Born in Utah, each company was bootstrapped by its founder, achieved profitability, and scaled over almost 10 years to get to their incredible size, having just recently raised their first rounds of venture capital investment. Aimed at building a huge company, “the money is going to help with our scaling," agree the founders.
Watch Qualtrics Founder & CEO Ryan Smith & Pluralsight Founder & CEO Aaron Skonnard talk with Sarah Buhr of TechCrunch at Startup Grind Global 2016, and read our highlights below.
The Grand Plan? Don't Lose Money
There was “no grand plan to wait 10 years to raise our first round," claims Qualtrics' Smith. Avoiding venture capital, instead, was a function of location - Utah, where investors are few and far between - rather than the founders' beliefs. "We wanted to make money and build the company for the long term,” the founders agreed. At their current scale, accepting investment is also a pragmatic move: to truly take over the industry, the infusion of capital will help both Qualtrics and Pluralsight reach more people around the world.
Rather than having a plan to profitability, however, Smith and Skonnard perceive Silicon Valley's Unicorn obsession as a "race to raise money," not to build valuable companies.
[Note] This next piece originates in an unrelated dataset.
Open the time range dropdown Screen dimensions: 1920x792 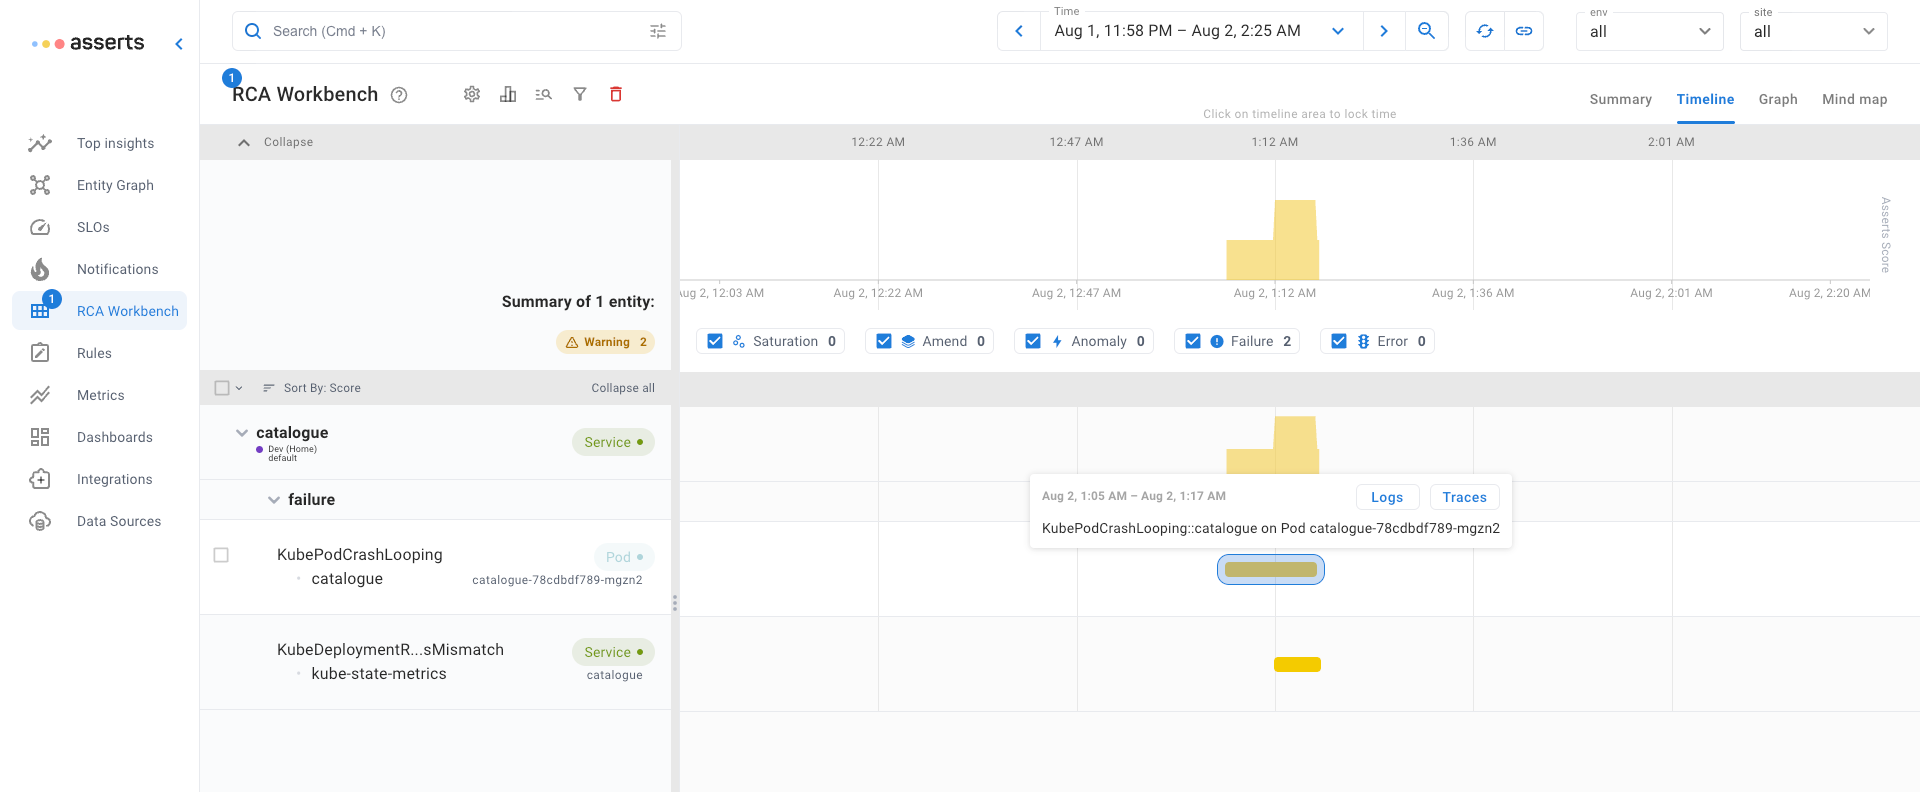click(1338, 31)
Slamming the gas pedal on a company that hasn't figured out its unit economics isn't healthy, argues Skonnard, because of the undue pressure it puts on the company to grow fast - maybe too fast. Bringing in money too early will allow investors to drive, or even "disrupt," the process of building the company, argued Smith.
So why are companies so hasty to raise money, if not for egos? Part of the challenge may be the vicious war for talent: if you're living, working, and fundraising in Silicon Valley, your money won't last as long, and talent retention will be a big part of the struggle.
Building for the Long Term
“I am going to give this venture 20 years of my life," pledged Ryan Smith. Already profitable and scaling quickly, what's next for Qualtrics and Pluralsight?
Maybe an IPO? Neither founder would say yes or no, but it could be a matter of timing. Skonnard argues the dynamics of the public markets aren't ready for another big technology IPO yet, but from the founders' comments you can sense an IPO is absolutely being considered. However, driven by growth rather than money, an IPO, too, would simply be a way of growing a long term business: "because you are ready to go public does not mean you have to go public,” noted Skonnard. Smith, however, is further along in his thinking, already structuring the company internally and optimizing its processes to test out running as a public company in the future.
At a time where being a unicorn means raising (and burning) a lot of cash generated by successively more aggressive capital infusions, Aaron and Ryan’s businesses look like white elephants: self-funded, fast growing, profitable companies who may one day go public and are being built for the long term.